3 Top Canadian Stocks to Buy Now Before They Rally

Are you looking for cheap Canadian stocks to buy before the next big rally? Her are three top stocks that could see big upside in the years ahead.

| More on:

Canadian stocks have rallied in November. After a dire October, it is not surprising that improving inflation data helped fuel a fast recovery in stocks. It is difficult to know whether that rally will be sustained for a longer period into the future. There are still several economic and geopolitical reasons that would suggest a bumpy road ahead.

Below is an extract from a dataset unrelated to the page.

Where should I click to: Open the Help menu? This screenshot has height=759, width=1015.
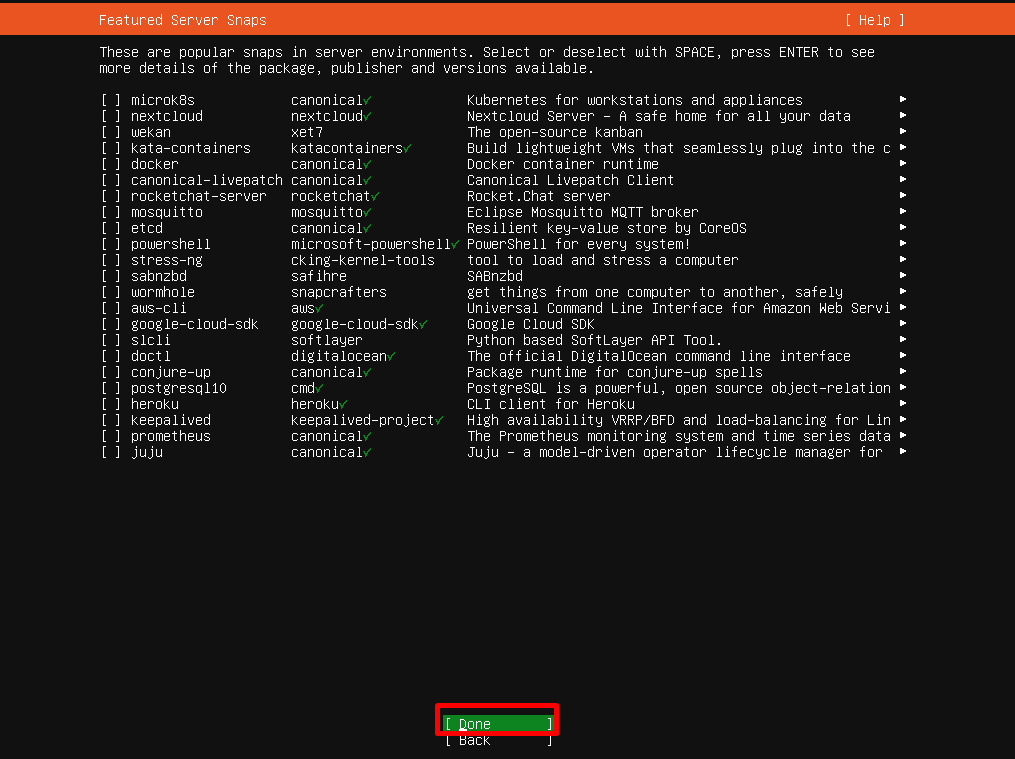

The best advice for uncertain investors is to invest in high-quality businesses and then plan to hold them for the long term. If you stagger your investments and dollar-cost average into stocks, you can gradually build positions at an attractive cost basis.

While the near-term rally has increased valuations, some stocks still remain cheap and undervalued. In fact, here are three Canadian stocks I’d consider buying before a longer-term bull market rally occurs.

A top Canadian dividend stock

Brookfield Renewable Partners (TSX:BEP.UN) is a top stock for a combination of growth and income. Energy security has recently become a major global issue, and Brookfield is in a prime position to provide green energy solutions. BEP already has 23 gigawatts (GW) of hydro, wind, solar, and battery power in production. It has a huge development pipeline for over 100 GWs of projects.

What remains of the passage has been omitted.